Ce sont là toutefois de menus détails par rapport aux changements moins visibles apportés à la Maranello. Celle-ci est la première Ferrari de route à moteur V12 à pouvoir compter sur la boîte de vitesses de type F1 à commande électro-hydraulique utilisée jusqu'ici seulement dans la 360 Modena. Placée à l'arrière où elle fait corps avec le différentiel, elle permet de répartir le poids également entre les deux essieux. Le moteur, un V12 48 soupapes à 65 degrés, a lui aussi évolué en voyant sa cylindrée s'accroître à 5,75 litres (d'où l'appellation de la voiture). Avec ses composantes en alliage léger, son carter sec et son taux de compression plus élevé, la puissance a fait un bond de 30 chevaux. Sachant très bien que l'amélioration des performances n'est pas une voie à sens unique, Ferrari s'est attardée au freinage en optant d'abord pour de nouvelles plaquettes Ferodo HP 1 000 et en s'assurant que celles-ci soient mieux ventilées au moyen de prises d'air additionnelles sous la voiture, une modification qui devrait diminuer la surchauffe notée l'an dernier en utilisation intensive.

Plus vite que Schumi

Si les améliorations sont bel et bien là, il n'est pas facile de les cerner en conduisant la 575 un an après avoir pris le volant de la 550. Ce dont je peux attester toutefois, c'est que la voiture tire un excellent parti de la boîte de vitesses robotisée qui m'est apparue plus agréable à utiliser que dans la 360. Les à-coups qui accompagnent les changements de rapport ont été grandement atténués, à moins bien sûr que l'on décide de faire appel au mode d'opération Sport qui ramène à 2 dixièmes de seconde l'intervalle entre les passages de vitesses. Même Schumacher n'arrive pas à faire mieux avec la boîte manuelle à 6 rapports. Enclenché par un interrupteur sur la console, ce mode est certes plus brutal mais tout à fait jouissif quand, au moment de rétrograder, l'électronique se charge pour vous de donner un léger coup d'accélérateur parfaitement coordonné qui vous fait passer à coup sûr pour un pilote aguerri. Bref, le confort diminue mais le plaisir monte. Ce même mode adapte aussi la fermeté de la suspension à une conduite plus sportive tout en débranchant l'antipatinage. Avec 515 chevaux sous le pied, on a toutefois intérêt à savoir ce que l'on fait avant de flirter avec les limites de la 575M.

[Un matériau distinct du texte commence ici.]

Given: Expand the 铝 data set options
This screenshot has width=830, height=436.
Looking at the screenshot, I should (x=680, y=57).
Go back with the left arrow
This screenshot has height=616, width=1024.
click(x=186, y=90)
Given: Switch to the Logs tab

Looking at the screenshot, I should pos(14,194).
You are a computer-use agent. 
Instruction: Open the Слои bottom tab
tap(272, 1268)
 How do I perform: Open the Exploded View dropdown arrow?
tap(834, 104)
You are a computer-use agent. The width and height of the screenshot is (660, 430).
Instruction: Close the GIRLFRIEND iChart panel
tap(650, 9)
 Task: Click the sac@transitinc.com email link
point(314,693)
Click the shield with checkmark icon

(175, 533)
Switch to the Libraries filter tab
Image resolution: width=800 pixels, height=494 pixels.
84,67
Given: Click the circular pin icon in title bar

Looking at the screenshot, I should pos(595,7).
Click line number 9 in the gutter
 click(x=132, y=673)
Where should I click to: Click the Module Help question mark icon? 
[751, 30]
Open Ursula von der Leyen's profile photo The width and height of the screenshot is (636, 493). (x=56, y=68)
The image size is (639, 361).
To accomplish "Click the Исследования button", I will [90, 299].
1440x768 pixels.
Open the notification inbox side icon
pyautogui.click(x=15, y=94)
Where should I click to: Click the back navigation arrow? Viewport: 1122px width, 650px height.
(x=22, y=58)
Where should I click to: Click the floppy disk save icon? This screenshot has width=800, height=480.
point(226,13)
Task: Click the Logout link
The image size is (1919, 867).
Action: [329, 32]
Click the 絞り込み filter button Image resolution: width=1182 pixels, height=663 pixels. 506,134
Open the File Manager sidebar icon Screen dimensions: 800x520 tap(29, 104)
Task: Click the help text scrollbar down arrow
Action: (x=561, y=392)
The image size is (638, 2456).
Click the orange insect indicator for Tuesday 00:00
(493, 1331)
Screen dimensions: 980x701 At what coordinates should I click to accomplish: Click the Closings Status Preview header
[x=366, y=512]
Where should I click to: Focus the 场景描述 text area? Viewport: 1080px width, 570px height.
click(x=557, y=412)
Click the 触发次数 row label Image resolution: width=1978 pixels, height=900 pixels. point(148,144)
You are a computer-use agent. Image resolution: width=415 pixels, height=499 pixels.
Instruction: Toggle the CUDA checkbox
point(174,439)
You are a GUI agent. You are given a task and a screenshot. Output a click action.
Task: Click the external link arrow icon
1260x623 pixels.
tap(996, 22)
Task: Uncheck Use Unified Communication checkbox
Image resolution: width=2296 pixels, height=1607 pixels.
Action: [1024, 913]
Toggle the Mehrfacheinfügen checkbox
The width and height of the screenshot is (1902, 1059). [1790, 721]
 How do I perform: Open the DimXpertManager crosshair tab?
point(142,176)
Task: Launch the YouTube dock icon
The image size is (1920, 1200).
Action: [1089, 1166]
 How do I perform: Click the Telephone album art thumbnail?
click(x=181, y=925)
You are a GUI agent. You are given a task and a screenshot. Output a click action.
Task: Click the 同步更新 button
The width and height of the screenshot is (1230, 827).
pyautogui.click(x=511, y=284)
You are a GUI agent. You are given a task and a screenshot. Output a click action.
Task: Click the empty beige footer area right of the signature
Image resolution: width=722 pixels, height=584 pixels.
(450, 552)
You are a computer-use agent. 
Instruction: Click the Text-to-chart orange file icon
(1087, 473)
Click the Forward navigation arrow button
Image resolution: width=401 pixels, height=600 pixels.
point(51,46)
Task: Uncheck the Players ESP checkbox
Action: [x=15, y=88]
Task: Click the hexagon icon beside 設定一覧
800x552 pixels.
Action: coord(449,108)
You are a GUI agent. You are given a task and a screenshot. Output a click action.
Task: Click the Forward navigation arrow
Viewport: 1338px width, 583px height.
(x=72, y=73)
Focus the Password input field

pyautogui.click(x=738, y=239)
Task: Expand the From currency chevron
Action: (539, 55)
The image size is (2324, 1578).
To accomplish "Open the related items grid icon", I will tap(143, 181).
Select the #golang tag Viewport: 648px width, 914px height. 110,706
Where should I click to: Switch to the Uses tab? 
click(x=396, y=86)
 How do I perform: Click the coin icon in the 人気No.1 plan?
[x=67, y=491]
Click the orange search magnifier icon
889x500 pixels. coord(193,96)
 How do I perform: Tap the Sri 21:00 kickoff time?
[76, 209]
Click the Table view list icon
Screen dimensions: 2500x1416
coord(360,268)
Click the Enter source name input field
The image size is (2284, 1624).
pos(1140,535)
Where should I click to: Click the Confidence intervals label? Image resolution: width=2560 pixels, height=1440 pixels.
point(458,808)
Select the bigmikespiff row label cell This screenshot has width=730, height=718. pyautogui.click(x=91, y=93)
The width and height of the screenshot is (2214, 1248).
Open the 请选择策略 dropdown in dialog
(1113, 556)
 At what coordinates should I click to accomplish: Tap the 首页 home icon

La voiture vous permet également de goûter un peu à la technologie de la F1 en mettant à votre disposition son launch control, un système qui favorise les départs canon. Pied gauche sur le frein, le droit appuyé sur l'accélérateur, antipatinage à « off » et boîte de vitesses en mode Sport, vous n'avez rien d'autre à faire que de relâcher le frein et de stopper votre chronomètre à 4,2 secondes une fois rendu à 100 km/h. L'embrayage en souffre un peu, mais bon, il faut bien s'amuser de temps en temps.

Contrairement à ce qui est le cas dans la Maserati Cambiocorsa ou à l'Audi A8 2004, les palettes situées derrière le volant qui servent à monter ou à descendre les rapports sont juste à la bonne place et faciles à manipuler. Justement, la qualité première de la 575M Maranello est sa grande facilité de conduite qui en fait la Ferrari de tous les jours : hyper rapide si on le désire et capable d'endurer un embouteillage sans piaffer d'impatience. Moins pointue à la limite qu'une 360, elle sait pardonner les fautes. Dommage pour ce léger bruit de vent à 220 km/h et pour cette sonorité moteur qui ne livre plus les mêmes frissons que les V12 d'avant.

En rapportant la voiture à son propriétaire, je me disais quand même qu'en visant toujours plus haut avec la 575M, Ferrari nous amène pas très loin du septième ciel.